La joven apoyó la cabeza en su hombro.
– ¡Tú no me amas!, solo te interesan las tierras de Melville -sollozó.
– Es cierto: quiero esas tierras y no te amo. ¿Cómo podría amarte si apenas te conozco? Me ahuyentas con tu timidez. -La estrechó contra su pecho mientras le acariciaba la espalda.
Philippa se sentía reconfortada por ese cálido abrazo. Aunque no la amaba, era un buen hombre.
– Solo sé besar -dijo la joven.
– Y lo haces muy bien, por cierto.
– Nunca presté demasiada atención a lo que hacen en la intimidad las parejas.
– Muy pronto lo sabrás. Ahora, enjúgate esas lágrimas y hagamos las paces con un beso.
El conde sacó del puño de la manga un pequeño pañuelo con bordes de encaje y le secó el rostro.
– Ya no siento ganas de besarte. Te has burlado y reído de mí, milord. Debes ser más gentil conmigo.
Con un brusco movimiento, Crispin St. Claire se arrojó sobre ella y la abrazó con fuerza, dejándola indefensa y rendida a su voluntad.
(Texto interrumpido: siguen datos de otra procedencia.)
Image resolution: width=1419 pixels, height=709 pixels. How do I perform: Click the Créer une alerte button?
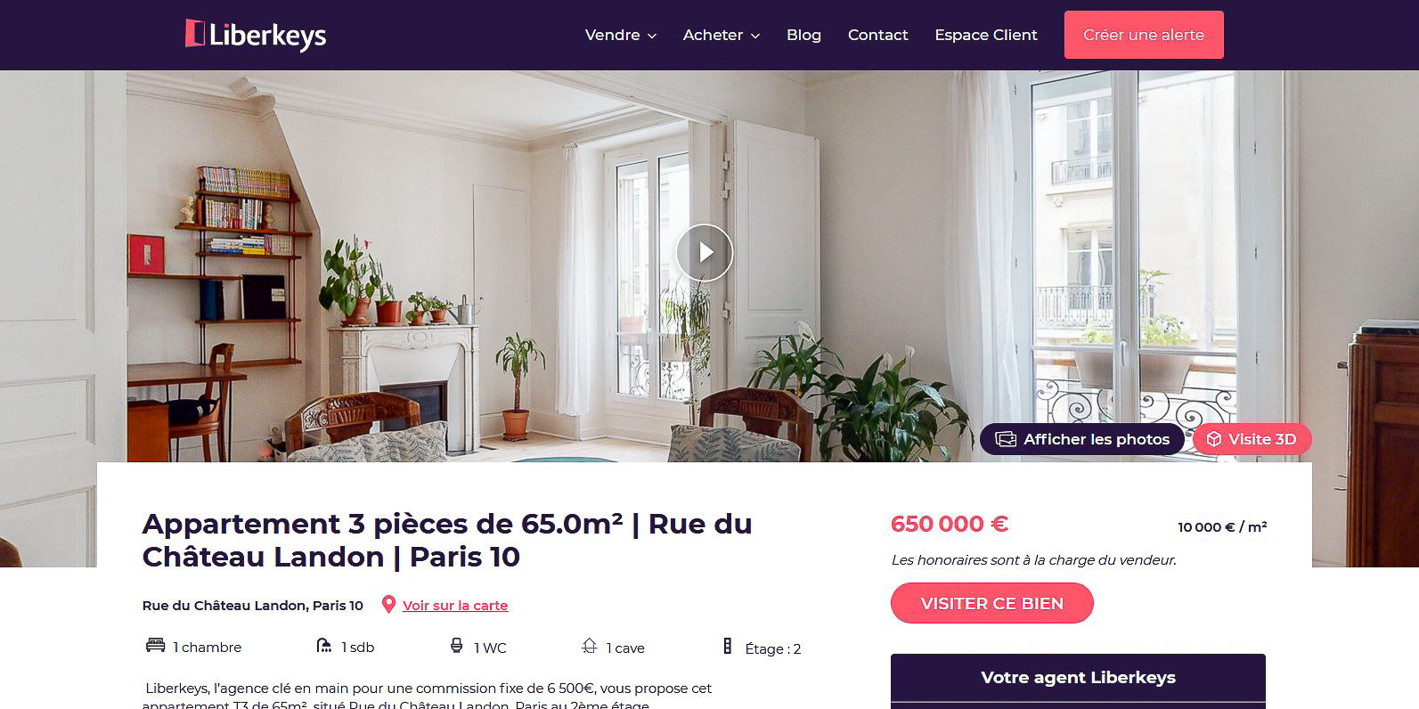(x=1144, y=35)
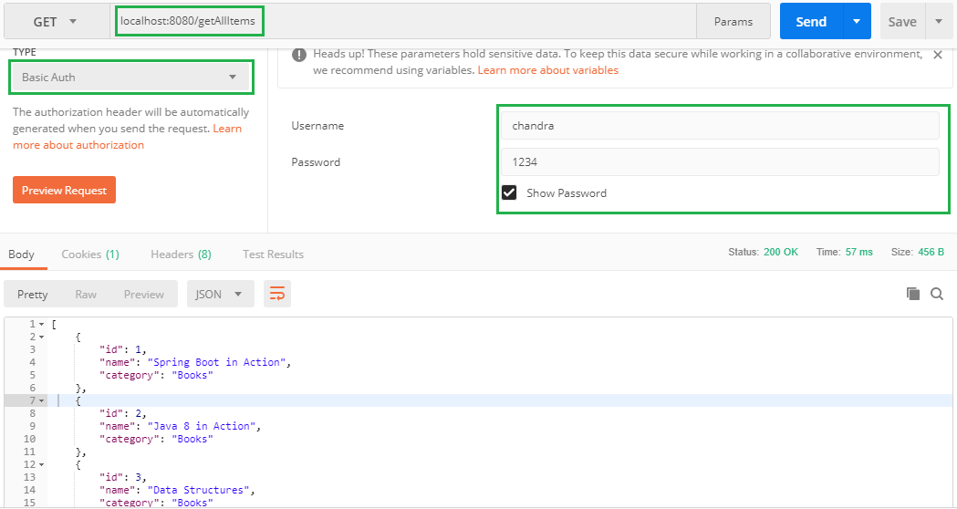
Task: Uncheck the Show Password checkbox
Action: coord(509,192)
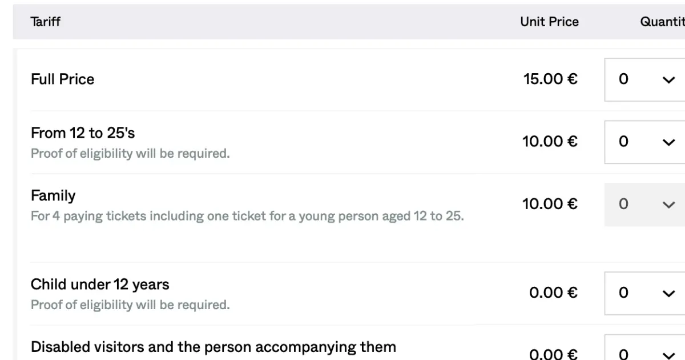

– Mi querida Philippa, no creo que nuestra conversación ofenda tus sentimientos. Te estás comportando como una tonta niña de la corte, y eso no me agrada. Quiero que mi esposa sea tal como eres en realidad, una muchacha con ingenio e inteligencia. Te di mi palabra de que no te presionaré para que me entregues tu cuerpo. Pero nos casaremos dentro de unas pocas semanas, ese es el plazo que te impongo. No esperaré un minuto más. De modo que si no quieres sufrir una conmoción la noche de bodas, te sugiero que empieces a aceptar mis abrazos desde este mismo instante. -La besó con vehemencia-. No sabes lo delicioso que es dar rienda suelta a la pasión. No permitiré que te comportes como nuestra remilgada reina española. -Volvió a besarla-. Te acostarás en mi cama, desnuda y ardiente, y dejarás que te toque a mi antojo. No cerrarás los ojos ni rezarás el rosario cuando hagamos el amor, sino que gemirás por el intenso placer que te brindaré. -El siguiente beso fue tan lento y profundo que la dejó sin aliento-. Uniremos nuestros cuerpos, pues así lo quiso el Dios que nos creó.